▶ [What the task asks]:
Copy out, word for word, the records from the line containing "Image resolution: width=830" through the last line of the records, with both ends included. Omit the pictures from your copy.

▶ [Interface element records]:

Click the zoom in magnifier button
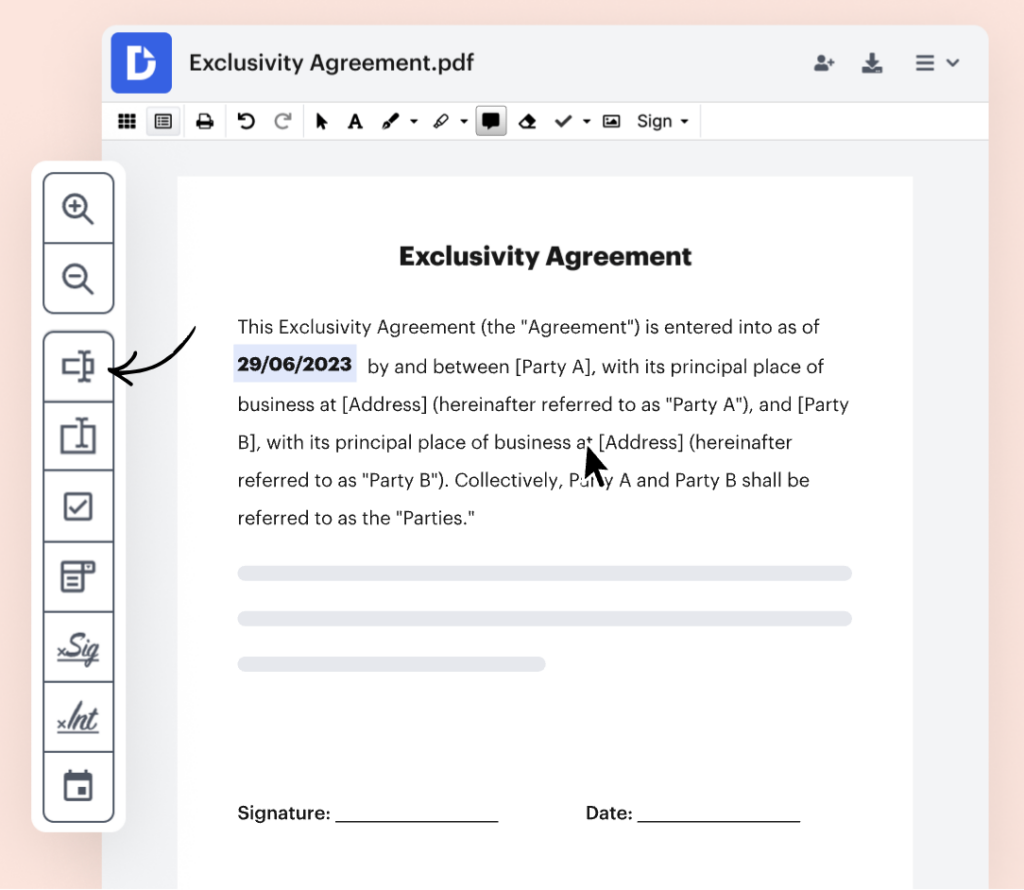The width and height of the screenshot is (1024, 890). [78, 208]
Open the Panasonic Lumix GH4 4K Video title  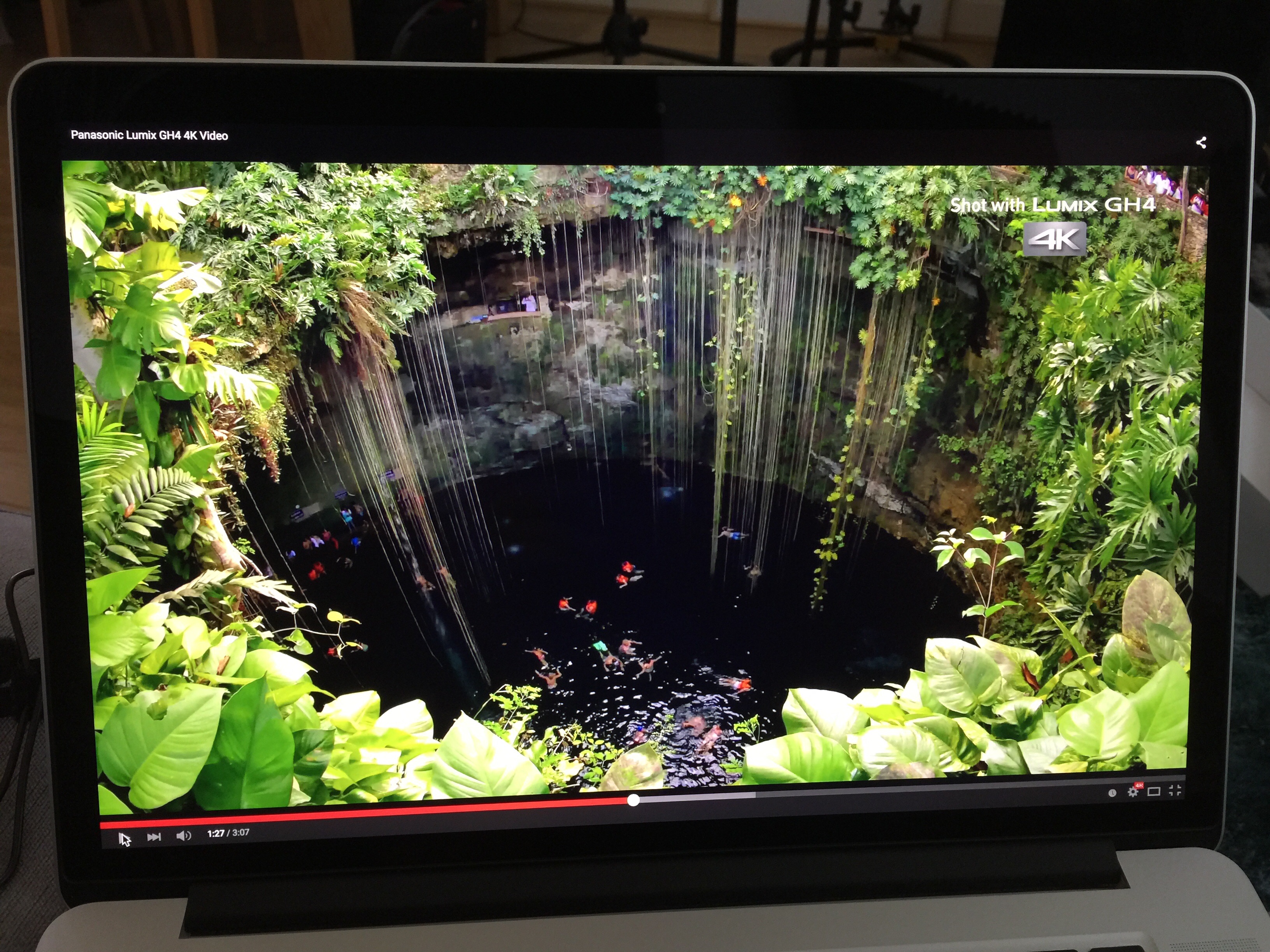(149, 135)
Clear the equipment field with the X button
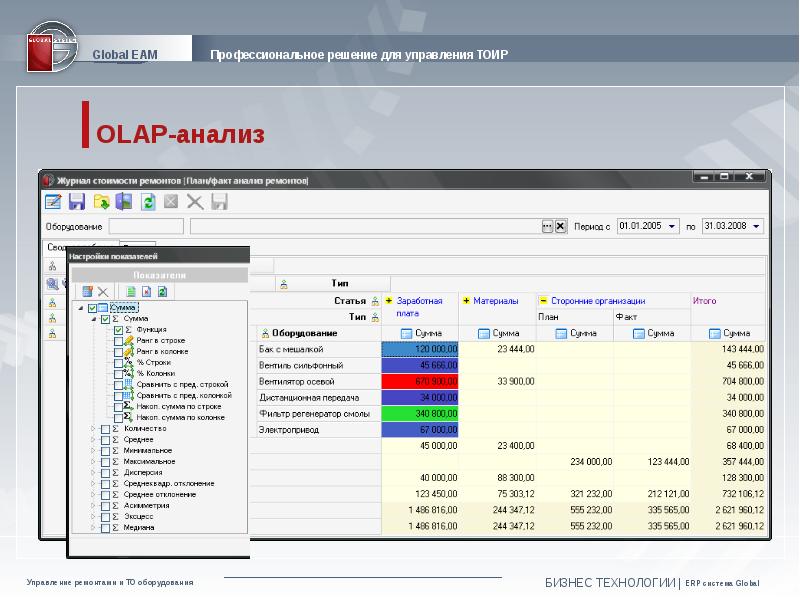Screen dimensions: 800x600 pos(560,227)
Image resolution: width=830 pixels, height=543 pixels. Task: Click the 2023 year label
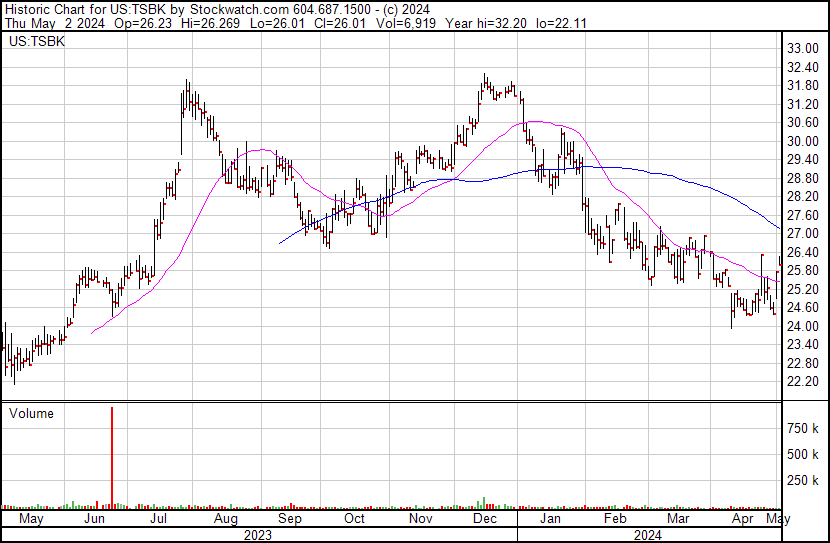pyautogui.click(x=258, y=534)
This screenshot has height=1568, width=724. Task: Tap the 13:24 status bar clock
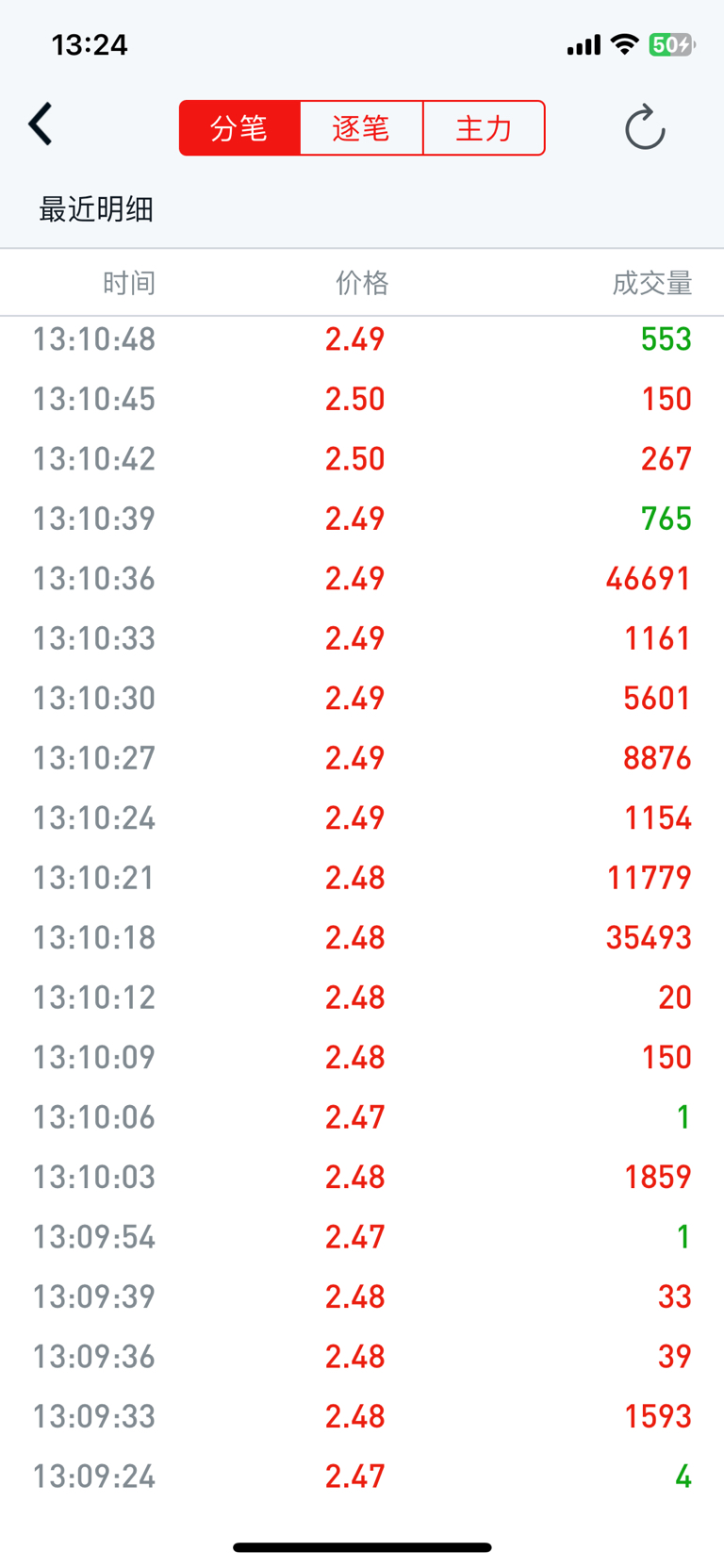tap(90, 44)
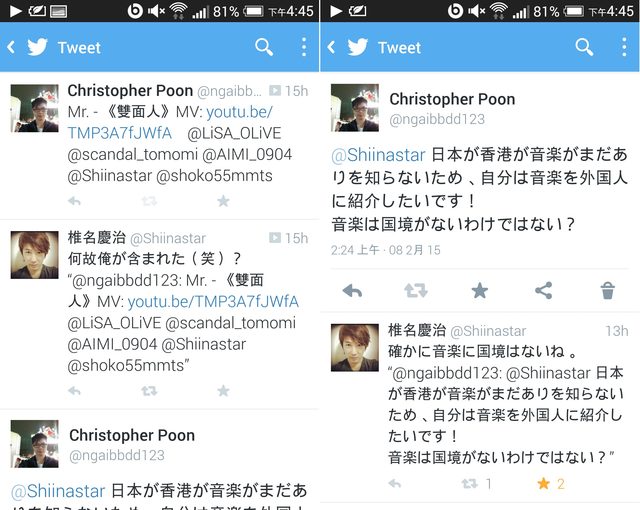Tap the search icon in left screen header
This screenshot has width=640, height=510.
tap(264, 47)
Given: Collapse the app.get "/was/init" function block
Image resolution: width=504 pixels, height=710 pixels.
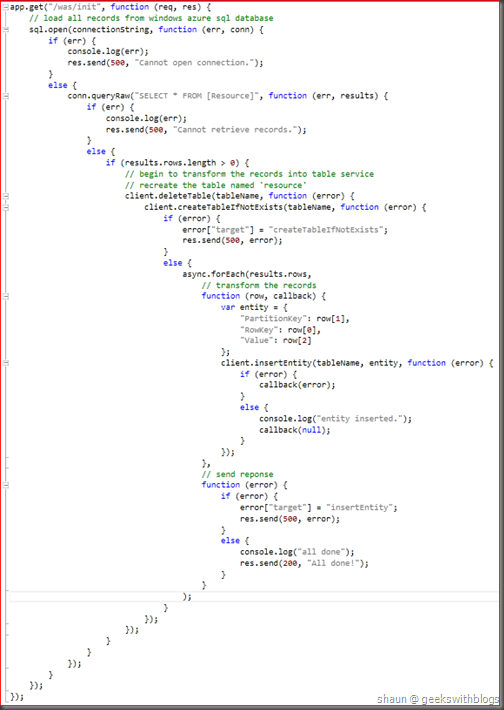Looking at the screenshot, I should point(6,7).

▶ [Output for this exercise]:
Image resolution: width=830 pixels, height=543 pixels. Task: Click the 2023 year label
pyautogui.click(x=258, y=534)
This screenshot has height=1568, width=724. Task: Tap the 13:24 status bar clock
tap(90, 44)
Tap the search icon in left screen header
This screenshot has width=640, height=510.
tap(264, 47)
Given: Collapse the app.get "/was/init" function block
Image resolution: width=504 pixels, height=710 pixels.
Looking at the screenshot, I should point(6,7).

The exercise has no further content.